(Records provided):
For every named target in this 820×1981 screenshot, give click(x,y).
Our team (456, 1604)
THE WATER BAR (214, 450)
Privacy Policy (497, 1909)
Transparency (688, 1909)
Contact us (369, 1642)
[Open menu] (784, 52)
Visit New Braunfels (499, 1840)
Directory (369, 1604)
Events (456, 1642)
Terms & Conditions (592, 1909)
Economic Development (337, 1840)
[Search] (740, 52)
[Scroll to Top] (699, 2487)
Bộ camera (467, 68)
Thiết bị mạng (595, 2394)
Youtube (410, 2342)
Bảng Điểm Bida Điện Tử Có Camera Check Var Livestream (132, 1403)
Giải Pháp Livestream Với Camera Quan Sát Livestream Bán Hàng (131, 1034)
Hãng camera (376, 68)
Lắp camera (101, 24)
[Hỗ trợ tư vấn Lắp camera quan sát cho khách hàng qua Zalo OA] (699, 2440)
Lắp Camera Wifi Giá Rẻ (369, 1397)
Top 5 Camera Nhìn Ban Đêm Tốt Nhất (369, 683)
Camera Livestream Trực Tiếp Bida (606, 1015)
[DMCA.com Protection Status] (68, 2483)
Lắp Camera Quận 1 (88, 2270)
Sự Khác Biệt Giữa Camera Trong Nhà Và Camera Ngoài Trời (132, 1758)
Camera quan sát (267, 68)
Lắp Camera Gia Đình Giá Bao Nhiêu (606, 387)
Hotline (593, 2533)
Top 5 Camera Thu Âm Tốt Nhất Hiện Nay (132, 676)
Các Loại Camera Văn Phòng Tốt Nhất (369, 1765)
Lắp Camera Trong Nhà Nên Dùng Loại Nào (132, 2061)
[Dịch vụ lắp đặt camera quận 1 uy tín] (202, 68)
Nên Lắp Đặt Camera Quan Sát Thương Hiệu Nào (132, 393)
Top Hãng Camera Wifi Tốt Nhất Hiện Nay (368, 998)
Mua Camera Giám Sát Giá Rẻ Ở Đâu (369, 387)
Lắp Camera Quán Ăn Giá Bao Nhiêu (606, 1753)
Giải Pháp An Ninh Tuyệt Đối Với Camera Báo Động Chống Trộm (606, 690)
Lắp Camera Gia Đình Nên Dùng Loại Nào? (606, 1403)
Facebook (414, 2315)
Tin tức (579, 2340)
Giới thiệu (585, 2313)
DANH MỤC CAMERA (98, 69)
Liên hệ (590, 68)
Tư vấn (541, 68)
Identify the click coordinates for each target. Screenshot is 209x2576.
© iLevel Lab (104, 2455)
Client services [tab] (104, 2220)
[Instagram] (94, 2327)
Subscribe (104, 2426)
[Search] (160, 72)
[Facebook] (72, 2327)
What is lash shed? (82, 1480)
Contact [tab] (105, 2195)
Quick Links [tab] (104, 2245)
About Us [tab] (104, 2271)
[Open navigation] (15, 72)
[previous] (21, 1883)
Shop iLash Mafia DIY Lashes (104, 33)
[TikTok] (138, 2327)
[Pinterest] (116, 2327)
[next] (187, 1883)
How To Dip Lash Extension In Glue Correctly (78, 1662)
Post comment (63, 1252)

(Task to complete):
The response must hold only the lines above from the line with "Lắp Camera Quận 1 (88, 2270)" through the line with "Lắp Camera Quán Ăn Giá Bao Nhiêu (606, 1753)", each copied exactly, both ends kept.

(Output for this exercise):
Lắp Camera Quận 1 (88, 2270)
Sự Khác Biệt Giữa Camera Trong Nhà Và Camera Ngoài Trời (132, 1758)
Camera quan sát (267, 68)
Lắp Camera Gia Đình Giá Bao Nhiêu (606, 387)
Hotline (593, 2533)
Top 5 Camera Thu Âm Tốt Nhất Hiện Nay (132, 676)
Các Loại Camera Văn Phòng Tốt Nhất (369, 1765)
Lắp Camera Trong Nhà Nên Dùng Loại Nào (132, 2061)
[Dịch vụ lắp đặt camera quận 1 uy tín] (202, 68)
Nên Lắp Đặt Camera Quan Sát Thương Hiệu Nào (132, 393)
Top Hãng Camera Wifi Tốt Nhất Hiện Nay (368, 998)
Mua Camera Giám Sát Giá Rẻ Ở Đâu (369, 387)
Lắp Camera Quán Ăn Giá Bao Nhiêu (606, 1753)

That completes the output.